* _Work required_
Two lines below mark the span: the one containing "Where should I click to: Click" and the one containing "This screenshot has width=1456, height=819.". Set down both, plus every line between, exactly as they stand, and nothing else.

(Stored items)
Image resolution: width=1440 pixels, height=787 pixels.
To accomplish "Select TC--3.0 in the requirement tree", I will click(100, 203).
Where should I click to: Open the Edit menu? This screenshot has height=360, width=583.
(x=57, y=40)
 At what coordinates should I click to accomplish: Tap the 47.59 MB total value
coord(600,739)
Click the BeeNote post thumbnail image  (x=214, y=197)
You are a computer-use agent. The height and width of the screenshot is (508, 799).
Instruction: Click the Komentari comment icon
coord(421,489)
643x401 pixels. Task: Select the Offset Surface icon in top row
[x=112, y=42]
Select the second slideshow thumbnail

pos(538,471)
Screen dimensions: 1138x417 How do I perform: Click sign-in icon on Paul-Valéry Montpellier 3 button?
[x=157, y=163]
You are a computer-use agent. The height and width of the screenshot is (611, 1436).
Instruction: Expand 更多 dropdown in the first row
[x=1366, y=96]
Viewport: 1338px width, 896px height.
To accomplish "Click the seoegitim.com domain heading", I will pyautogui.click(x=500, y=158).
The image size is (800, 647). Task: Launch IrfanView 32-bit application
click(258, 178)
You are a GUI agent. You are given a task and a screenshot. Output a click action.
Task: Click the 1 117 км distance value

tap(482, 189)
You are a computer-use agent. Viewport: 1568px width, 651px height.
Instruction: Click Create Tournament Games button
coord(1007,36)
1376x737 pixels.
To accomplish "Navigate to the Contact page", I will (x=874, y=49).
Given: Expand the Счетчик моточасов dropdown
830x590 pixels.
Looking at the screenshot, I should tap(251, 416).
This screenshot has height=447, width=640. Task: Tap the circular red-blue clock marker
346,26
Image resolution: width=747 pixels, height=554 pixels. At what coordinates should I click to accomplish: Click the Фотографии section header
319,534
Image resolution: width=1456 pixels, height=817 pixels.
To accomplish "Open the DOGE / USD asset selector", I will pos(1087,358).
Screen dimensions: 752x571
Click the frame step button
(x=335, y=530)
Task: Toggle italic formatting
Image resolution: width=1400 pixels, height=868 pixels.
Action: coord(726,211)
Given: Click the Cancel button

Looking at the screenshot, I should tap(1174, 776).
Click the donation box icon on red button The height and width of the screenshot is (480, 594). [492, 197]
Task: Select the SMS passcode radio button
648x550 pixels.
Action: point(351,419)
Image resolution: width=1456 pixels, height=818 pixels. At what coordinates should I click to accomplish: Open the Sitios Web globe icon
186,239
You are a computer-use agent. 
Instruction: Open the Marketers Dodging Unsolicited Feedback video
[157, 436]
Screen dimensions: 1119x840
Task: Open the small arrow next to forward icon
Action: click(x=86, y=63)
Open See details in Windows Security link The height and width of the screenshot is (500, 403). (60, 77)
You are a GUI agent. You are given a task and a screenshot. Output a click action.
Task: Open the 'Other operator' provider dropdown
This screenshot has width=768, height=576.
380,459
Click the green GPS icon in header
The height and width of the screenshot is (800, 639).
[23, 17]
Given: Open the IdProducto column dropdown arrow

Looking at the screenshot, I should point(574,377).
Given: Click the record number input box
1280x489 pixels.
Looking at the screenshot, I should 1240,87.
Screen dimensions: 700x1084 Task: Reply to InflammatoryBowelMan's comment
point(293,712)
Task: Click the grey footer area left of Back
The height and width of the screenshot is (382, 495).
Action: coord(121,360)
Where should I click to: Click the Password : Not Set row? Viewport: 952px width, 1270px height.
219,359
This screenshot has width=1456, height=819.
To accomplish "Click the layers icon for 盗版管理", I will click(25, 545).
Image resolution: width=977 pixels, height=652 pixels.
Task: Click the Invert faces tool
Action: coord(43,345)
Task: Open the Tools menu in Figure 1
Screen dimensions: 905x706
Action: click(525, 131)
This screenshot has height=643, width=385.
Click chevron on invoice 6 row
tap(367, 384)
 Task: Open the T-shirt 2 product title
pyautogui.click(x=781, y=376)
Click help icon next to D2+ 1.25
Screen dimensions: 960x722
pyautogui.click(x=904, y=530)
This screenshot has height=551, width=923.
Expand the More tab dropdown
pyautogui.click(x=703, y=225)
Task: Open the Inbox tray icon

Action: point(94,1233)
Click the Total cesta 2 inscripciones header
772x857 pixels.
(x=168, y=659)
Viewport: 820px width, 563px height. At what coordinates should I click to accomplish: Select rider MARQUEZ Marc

* _Response_
Where should I click to: Click the Password : Not Set row? Viewport: 952px width, 1270px height.
219,359
This screenshot has width=1456, height=819.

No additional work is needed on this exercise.